Steven Dutch, Professor Emeritus, Natural and Applied Sciences, Universityof Wisconsin - Green Bay
An astonishing 97% of national highs occur in just four states: Florida, Texas, Arizona, and California. A single station, Death Valley, accounted for 1022 highs or almost 19% of the total, and the top ten stations accounted for half of all readings. After Florida, with 1005 records, the state with the next largest number of highs is Nevada, with 44. Altogether there were 313 localities represented.
Death Valley posted only one nationwide high in December, January and February and only four in November, but posted national highs on every calendar date from April 23 to October 20.
Below are the top twenty stations:
1022 Death Valley CA
298 Laredo TX
266 McAllen TX
264 Lake Havasu City AZ
216 Coolidge AZ
206 Thermal CA
192 Bullhead City AZ
182 Fort Myers FL
137 Lajitas TX
133 Gila Bend AZ
129 Wink TX
92 Harlingen TX
75 Pembroke Pines FL
71 McAllen TX
71 Alice TX
62 Naples FL
60 Presidio TX
58 Miami FL
56 Imperial CA
This map shows the frequency of records by station. Note the dominance of Florida, Texas, Arizona and California for highs.
The maps below show highs and lows for January and July.
The pattern for January shows a fairly even distribution of highs across the Big Four states
By July, highs are virtually absent from Texas and Florida (not that it can't get awfully hot in both places) and a scattering of highs occurs to the north, especially in the Plains states. Note that inland stations dominate in California, whereas coastal stations dominated in January.

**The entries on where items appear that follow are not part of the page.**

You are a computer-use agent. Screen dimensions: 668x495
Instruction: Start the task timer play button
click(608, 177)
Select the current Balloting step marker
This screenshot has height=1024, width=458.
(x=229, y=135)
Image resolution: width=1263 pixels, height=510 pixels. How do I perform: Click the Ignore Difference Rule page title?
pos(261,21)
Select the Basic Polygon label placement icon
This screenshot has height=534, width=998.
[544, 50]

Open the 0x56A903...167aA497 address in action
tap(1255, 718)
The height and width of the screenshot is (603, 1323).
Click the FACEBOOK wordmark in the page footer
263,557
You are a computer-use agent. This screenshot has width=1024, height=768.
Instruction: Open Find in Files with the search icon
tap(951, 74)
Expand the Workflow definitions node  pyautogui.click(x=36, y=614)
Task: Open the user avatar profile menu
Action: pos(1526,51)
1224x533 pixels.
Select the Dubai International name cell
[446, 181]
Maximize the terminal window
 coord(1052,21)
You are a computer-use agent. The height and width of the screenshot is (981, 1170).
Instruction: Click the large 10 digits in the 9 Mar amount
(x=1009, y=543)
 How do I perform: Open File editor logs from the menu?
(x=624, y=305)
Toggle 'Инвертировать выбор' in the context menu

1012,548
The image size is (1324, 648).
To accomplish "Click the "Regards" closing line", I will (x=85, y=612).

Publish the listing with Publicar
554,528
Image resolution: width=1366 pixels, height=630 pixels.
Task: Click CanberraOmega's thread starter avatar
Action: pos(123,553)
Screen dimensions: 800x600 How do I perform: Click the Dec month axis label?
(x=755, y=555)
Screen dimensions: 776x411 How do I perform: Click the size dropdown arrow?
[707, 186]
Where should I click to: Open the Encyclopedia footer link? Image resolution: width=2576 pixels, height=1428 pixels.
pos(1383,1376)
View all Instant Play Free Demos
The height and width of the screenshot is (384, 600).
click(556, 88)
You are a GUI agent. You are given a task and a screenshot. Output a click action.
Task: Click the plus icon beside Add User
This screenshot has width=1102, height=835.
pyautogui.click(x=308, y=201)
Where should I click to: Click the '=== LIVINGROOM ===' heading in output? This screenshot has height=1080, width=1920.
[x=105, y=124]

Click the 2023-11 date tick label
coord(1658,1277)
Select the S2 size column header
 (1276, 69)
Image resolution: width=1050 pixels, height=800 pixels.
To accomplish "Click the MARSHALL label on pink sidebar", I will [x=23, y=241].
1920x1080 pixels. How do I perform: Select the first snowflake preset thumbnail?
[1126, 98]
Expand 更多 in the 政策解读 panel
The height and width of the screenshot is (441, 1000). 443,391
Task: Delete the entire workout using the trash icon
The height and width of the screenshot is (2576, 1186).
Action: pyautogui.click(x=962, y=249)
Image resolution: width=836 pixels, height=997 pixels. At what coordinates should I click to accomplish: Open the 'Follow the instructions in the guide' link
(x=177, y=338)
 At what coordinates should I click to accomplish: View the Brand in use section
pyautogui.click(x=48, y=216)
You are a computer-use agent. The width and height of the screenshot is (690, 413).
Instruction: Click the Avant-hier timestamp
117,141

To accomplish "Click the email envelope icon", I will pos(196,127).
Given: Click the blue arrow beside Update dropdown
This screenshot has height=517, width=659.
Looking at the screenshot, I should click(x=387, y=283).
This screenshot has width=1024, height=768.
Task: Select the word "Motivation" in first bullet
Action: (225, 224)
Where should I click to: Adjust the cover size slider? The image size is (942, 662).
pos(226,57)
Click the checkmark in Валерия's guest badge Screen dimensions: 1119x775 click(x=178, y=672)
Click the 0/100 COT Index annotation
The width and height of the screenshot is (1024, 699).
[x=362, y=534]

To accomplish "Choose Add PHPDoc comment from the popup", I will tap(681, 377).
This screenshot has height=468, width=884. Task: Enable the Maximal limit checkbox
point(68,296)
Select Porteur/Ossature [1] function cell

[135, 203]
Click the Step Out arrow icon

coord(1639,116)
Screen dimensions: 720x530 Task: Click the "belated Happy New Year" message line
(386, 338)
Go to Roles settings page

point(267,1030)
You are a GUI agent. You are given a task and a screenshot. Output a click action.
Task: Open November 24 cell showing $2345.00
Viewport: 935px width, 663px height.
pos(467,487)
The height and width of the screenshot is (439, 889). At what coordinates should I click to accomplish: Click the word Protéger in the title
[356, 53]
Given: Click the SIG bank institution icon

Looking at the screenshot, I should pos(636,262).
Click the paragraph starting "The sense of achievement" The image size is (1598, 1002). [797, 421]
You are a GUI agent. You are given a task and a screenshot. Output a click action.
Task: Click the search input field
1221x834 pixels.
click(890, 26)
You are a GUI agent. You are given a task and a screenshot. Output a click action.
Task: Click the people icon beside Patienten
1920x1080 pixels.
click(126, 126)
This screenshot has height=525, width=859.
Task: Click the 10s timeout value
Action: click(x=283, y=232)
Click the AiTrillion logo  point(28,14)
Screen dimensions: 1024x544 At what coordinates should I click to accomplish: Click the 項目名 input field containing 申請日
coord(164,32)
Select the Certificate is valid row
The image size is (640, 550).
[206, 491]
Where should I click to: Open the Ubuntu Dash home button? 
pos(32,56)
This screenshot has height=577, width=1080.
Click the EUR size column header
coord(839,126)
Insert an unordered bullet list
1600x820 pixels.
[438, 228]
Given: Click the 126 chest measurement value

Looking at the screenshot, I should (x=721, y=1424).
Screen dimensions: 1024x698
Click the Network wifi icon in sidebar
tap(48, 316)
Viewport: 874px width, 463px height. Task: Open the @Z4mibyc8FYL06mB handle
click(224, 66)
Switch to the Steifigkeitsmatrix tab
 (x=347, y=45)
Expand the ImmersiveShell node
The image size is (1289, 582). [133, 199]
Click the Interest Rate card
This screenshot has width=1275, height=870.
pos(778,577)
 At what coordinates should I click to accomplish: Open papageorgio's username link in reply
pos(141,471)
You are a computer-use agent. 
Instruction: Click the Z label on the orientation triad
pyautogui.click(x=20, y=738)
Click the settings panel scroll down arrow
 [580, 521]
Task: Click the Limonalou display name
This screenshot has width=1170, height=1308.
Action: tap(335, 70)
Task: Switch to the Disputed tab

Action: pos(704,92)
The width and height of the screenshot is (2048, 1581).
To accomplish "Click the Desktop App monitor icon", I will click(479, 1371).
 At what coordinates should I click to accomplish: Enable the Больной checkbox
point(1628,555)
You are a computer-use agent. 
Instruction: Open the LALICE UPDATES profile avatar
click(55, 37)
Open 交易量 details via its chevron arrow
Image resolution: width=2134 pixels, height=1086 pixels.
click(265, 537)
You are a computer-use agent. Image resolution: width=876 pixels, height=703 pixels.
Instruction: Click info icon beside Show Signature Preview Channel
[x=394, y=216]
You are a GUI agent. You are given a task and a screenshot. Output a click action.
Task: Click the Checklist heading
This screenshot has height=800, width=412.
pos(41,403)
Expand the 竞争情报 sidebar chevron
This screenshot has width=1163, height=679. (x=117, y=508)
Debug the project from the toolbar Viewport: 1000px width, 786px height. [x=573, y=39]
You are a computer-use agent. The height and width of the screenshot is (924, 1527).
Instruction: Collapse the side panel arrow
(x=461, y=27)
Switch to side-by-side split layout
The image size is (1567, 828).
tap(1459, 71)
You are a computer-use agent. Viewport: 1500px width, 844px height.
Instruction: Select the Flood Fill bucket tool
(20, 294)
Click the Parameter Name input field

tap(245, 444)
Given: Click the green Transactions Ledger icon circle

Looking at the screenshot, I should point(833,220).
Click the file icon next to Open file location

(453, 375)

The bar graph above shows seasonal distribution of national highs. Note that California and Arizona dominate the summer months while Texas and Florida dominate the winter. Texas is also strongly represented in late spring. There are no months with completely uniform distribution though March and November come closest.
Florida shows a very similar pattern to Hawaii. There are few highs in May, none at all recorded from June 12 to October 23. However, Florida posted a national high on every calendar date from November 23 to March 11. The reason seems to be the same as Hawaii's: Florida's subtropical latitude and maritime climate dominate during the winter months when cooling of the continental land mass affects California and Arizona, but during the summer, continental heating completely overwhelms the national highs.
The map above shows national highs by month and state. The scales for each state are proportional for that state and do not reflect absolute numbers. Several patterns can be seen.
The graph above shows national highs by date. The curve is a pretty well behaved sine curve, though there is a hint that the summer peak is a little sharper than the winter trough. The scatter is quite uniform throughout the year, averaging about 20 degrees.